## BEGIN Document passage
[Search for users] [Overall Top Noters] [List of all Conferences] [Download this site]

Conference decwet::networker

Title:NetWorker
Notice:kits - 12-14, problem reporting - 41.*, basics 1-100
Moderator:DECWET::RANDALL.com::lenox
Created:Thu Oct 10 1996
Last Modified:Fri Jun 06 1997
Last Successful Update:Fri Jun 06 1997
Number of topics:750
Total number of notes:3361

105.0. "Recover a Networker backup (was note 7693 in the DIGITAL_UNIX conference)" by DECWET::TRESSEL (Pat Tressel) Thu Oct 31 1996 17:45

T.RTitleUserPersonal
Name
DateLines
105.1DECWET::ONOThe Wrong StuffThu Oct 31 1996 20:1322
105.2Need to develope strategy for TruCluster recoveryUSPS::FPRUSSFrank Pruss, 202-232-7347Mon Apr 07 1997 15:1521
    Here is a wrinkle:
    
    We have a TruCluster that is running ORACLE OPS 7.3.2.3.  They only
    have tapes drives in the Exabyte 8mm libraries, and these libraries are
    only attached to the one node running NSR Server.
    
    Now the operator can use a library drive as a "single" drive, so it is
    should be possible to easily do a traditional level 0 backup of the
    system disk on this node.
    
    I believe we should actually be able to use a tape drive remotely to
    possible achieve a backup of the node that has no drive, or dump
    partitions to a file on a disk NFS served by the unit with the tapes. 
    
    But I'm not sure how we could go about a restore of these level 0 dumps
    to bring back a TruCluster from a "disaster".
    
    NB ALL drives and partitions are LSM Mirrored for "safety".  But I fear
    that this will add complexity to the restore process!
    
    
105.3DECWET::FARLEEInsufficient Virtual um...er....Tue Apr 08 1997 14:2716
You'll have to fill in some gaps in your question here:

First off, where does NetWorker fit in your scenario?  Are you
talking about using NetWorker for your "level 0 dumps"?  If not, 
exactly what are you proposing?

Secondly, we have produced a disaster recovery manual.  If you consider
the cluster node with the NetWorker server as the server node, and the
other node(s) in the cluster as clients  (which is how NetWorker thinks of them)
then your problem is no different than any other disaster recovery
involving several systems.

Maybe you can state more clearly why you think that TruCluster makes
the disaster recovery more complex?

Kevin
105.4Here the tricks ...BACHUS::DEVOSManu Devos DEC/SI Brussels 856-7539Wed Apr 09 1997 01:4732
    Frank,
    
    If the problem is to take a "vdump -0" of the Cluster's systems without
    tapes (in anticipation of a disaster), then you can simply use this
    command. Let's say that SYSTEM-A has the tape and SYSTEM-B & SYSTEM-C
    have no tape device:
    
    SYSTEM-B # vdump -0 -f - / | rsh SYSTEM-A "dd of=/dev/nrmt0h bs=60k"
## END Document passage
## BEGIN Stored rows
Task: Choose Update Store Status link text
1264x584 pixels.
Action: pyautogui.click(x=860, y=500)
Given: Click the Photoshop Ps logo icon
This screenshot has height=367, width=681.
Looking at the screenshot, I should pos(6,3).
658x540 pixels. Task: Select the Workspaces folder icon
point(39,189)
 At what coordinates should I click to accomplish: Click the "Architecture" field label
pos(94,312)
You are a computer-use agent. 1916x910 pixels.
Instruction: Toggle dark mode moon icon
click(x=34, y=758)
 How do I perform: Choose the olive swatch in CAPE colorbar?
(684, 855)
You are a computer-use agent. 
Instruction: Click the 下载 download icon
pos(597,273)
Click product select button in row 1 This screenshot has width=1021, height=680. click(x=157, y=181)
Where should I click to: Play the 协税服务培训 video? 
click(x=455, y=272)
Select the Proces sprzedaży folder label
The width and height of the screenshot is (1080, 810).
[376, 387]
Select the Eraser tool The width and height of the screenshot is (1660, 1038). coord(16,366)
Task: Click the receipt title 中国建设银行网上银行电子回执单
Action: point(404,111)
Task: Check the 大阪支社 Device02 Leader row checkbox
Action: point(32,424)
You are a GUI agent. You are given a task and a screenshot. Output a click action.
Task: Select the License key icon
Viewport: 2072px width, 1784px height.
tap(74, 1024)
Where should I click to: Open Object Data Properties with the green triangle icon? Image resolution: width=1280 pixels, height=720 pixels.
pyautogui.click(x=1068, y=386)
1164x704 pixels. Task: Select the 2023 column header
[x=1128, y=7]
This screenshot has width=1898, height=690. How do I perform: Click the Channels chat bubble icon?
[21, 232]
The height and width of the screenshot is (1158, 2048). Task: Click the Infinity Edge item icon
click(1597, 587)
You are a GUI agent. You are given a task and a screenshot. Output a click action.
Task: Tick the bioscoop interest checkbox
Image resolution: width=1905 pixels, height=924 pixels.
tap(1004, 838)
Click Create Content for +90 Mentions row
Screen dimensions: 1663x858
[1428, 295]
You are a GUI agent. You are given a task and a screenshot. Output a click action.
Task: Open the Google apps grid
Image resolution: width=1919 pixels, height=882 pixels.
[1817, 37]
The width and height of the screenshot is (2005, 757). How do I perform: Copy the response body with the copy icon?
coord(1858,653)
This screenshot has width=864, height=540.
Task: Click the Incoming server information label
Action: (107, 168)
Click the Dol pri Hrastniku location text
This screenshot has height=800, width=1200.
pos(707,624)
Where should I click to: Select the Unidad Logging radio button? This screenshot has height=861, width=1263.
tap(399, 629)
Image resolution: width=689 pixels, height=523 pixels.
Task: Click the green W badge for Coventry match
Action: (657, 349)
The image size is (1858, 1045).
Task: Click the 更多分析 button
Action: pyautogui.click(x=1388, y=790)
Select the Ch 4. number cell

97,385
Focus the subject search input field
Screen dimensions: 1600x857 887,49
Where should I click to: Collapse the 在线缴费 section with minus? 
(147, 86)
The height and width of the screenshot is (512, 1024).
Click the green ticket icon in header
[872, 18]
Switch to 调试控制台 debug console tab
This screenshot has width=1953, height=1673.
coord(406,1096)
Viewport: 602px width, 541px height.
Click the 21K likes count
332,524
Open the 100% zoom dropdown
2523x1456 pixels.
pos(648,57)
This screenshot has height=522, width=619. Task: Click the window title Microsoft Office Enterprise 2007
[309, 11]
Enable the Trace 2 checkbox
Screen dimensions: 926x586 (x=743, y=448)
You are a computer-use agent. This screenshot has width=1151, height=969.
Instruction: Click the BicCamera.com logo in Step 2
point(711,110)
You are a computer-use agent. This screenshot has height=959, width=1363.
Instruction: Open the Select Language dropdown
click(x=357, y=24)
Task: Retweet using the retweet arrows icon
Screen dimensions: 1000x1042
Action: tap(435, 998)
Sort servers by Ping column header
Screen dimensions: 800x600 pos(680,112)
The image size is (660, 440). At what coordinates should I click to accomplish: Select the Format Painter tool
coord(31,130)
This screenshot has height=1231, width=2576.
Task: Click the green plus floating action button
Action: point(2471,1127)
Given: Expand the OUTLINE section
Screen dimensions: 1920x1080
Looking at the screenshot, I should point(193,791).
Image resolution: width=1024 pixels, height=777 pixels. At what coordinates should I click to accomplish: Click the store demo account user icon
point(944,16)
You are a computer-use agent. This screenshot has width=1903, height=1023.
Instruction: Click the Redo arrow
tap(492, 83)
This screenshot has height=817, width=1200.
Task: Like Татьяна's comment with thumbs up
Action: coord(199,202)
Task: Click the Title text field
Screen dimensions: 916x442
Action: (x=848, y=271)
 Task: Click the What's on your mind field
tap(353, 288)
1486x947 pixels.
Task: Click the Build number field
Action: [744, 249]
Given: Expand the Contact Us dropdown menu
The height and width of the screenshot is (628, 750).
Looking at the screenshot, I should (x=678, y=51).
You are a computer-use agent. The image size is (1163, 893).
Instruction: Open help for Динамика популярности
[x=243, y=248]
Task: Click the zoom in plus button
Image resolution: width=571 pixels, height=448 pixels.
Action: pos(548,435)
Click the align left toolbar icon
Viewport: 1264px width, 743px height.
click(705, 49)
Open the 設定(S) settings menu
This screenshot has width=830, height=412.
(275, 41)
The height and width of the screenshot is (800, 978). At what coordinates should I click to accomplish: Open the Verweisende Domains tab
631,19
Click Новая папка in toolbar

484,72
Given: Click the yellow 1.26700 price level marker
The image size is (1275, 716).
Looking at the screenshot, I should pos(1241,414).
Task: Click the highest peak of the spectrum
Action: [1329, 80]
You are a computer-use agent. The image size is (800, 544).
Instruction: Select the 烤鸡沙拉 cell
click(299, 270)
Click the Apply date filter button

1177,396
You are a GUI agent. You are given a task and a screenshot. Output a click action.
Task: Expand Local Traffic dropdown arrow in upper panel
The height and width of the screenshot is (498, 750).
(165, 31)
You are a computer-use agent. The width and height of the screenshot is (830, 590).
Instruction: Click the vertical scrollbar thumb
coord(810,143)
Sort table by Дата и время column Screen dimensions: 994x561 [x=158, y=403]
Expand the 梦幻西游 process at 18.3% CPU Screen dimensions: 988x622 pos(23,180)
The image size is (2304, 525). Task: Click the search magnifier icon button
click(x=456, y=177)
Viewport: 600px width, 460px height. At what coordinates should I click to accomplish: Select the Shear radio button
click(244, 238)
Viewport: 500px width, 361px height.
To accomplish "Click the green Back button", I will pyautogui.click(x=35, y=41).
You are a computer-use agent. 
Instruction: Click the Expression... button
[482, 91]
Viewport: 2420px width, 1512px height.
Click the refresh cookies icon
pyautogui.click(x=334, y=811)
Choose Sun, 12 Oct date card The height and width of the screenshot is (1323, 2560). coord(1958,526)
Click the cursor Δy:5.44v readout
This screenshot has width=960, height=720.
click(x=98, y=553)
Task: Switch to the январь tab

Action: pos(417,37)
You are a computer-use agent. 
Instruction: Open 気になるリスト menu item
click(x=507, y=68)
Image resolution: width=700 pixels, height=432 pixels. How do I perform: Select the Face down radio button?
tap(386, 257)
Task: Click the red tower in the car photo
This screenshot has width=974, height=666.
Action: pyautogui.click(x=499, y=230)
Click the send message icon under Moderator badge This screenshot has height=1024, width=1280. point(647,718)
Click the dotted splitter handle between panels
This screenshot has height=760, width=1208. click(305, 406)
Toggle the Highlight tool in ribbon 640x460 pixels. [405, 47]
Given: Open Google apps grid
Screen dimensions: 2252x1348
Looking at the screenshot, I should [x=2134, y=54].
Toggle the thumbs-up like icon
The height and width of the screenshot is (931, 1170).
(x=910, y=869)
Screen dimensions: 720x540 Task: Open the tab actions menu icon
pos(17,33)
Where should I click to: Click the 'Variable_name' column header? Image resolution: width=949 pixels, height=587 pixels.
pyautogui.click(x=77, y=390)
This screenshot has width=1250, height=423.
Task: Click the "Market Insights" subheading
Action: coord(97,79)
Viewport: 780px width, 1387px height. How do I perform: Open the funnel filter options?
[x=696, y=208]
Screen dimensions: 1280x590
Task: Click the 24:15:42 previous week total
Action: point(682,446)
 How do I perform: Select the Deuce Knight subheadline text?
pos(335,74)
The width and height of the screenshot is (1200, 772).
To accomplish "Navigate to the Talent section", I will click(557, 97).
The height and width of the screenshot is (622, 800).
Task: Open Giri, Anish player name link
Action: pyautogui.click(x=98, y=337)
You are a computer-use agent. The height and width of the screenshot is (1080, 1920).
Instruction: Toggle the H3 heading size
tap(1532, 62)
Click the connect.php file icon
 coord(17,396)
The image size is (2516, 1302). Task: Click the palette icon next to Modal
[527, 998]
## END Stored rows
— Short problem A —
Answer these questions using the NetWorker forum thread:
(i) What version of ORACLE OPS is the TruCluster running?
(ii) Which type of drive do the Exabyte 8mm libraries contain, and which node are they attached to?
(iii) In the vdump example, which system has the tape?
— Short problem B —
Write out the NetWorker forum thread from "T.RTitleUserPersonal" up to and including "on this node.".

— Task response A —
(i) ORACLE OPS 7.3.2.3.
(ii) The libraries hold tape drives, and they are attached only to the one node running NSR Server.
(iii) SYSTEM-A.

— Task response B —
T.RTitleUserPersonal
Name
DateLines
105.1DECWET::ONOThe Wrong StuffThu Oct 31 1996 20:1322
105.2Need to develope strategy for TruCluster recoveryUSPS::FPRUSSFrank Pruss, 202-232-7347Mon Apr 07 1997 15:1521
    Here is a wrinkle:
    
    We have a TruCluster that is running ORACLE OPS 7.3.2.3.  They only
    have tapes drives in the Exabyte 8mm libraries, and these libraries are
    only attached to the one node running NSR Server.
    
    Now the operator can use a library drive as a "single" drive, so it is
    should be possible to easily do a traditional level 0 backup of the
    system disk on this node.